- [Stored records]:
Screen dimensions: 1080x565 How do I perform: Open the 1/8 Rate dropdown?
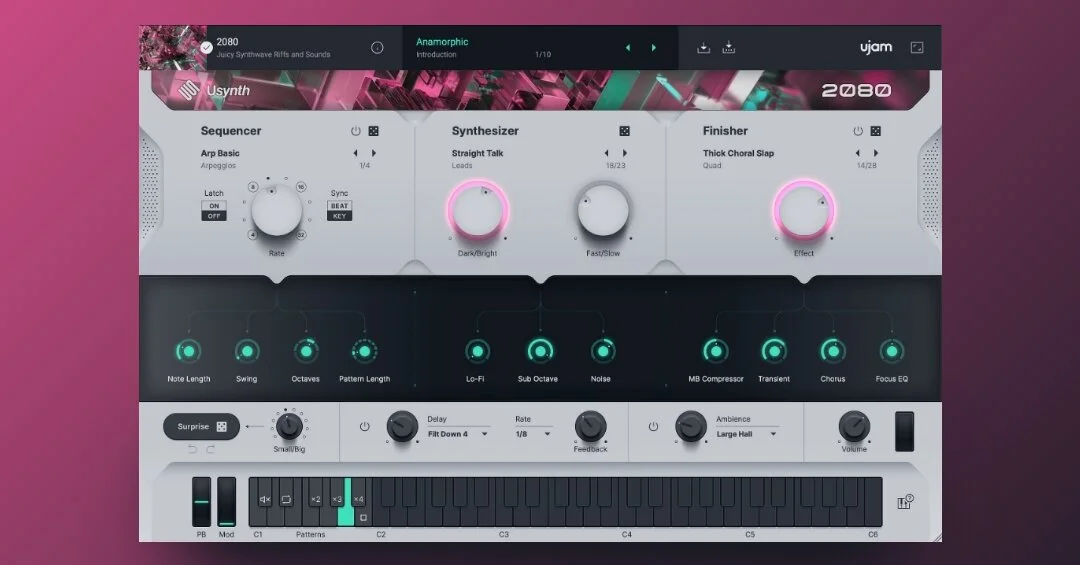[533, 434]
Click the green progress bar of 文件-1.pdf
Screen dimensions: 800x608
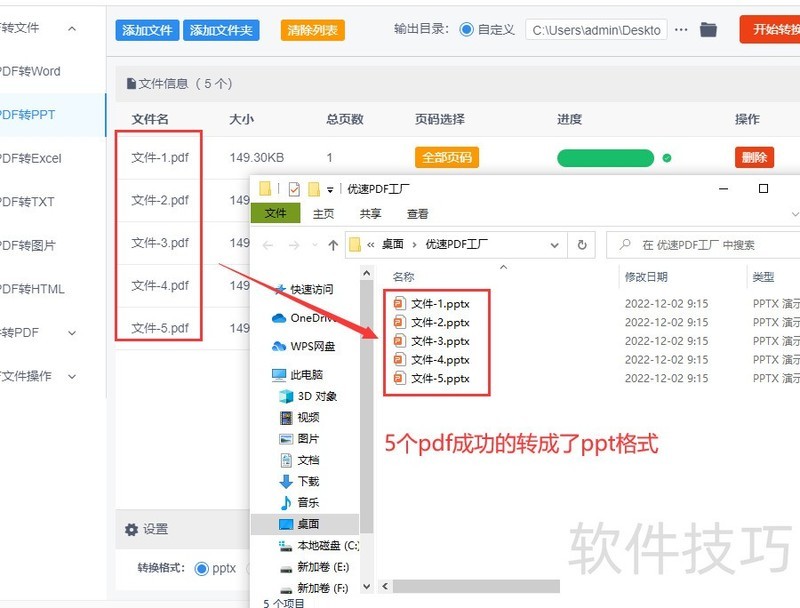click(604, 159)
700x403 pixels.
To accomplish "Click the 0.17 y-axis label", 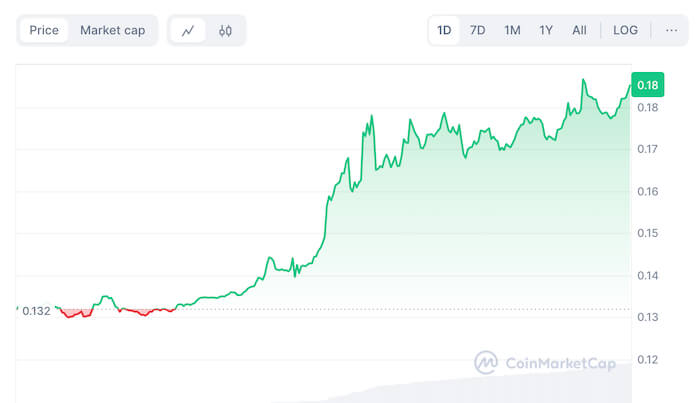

- [Exercise description]: Omit the pictures. Repeat the rest of the data exactly.

- [Problem solution]:
Screen dimensions: 1080x565 How do I perform: Open the 1/8 Rate dropdown?
[533, 434]
Click the green progress bar of 文件-1.pdf
Screen dimensions: 800x608
click(604, 159)
700x403 pixels.
To accomplish "Click the 0.17 y-axis label", 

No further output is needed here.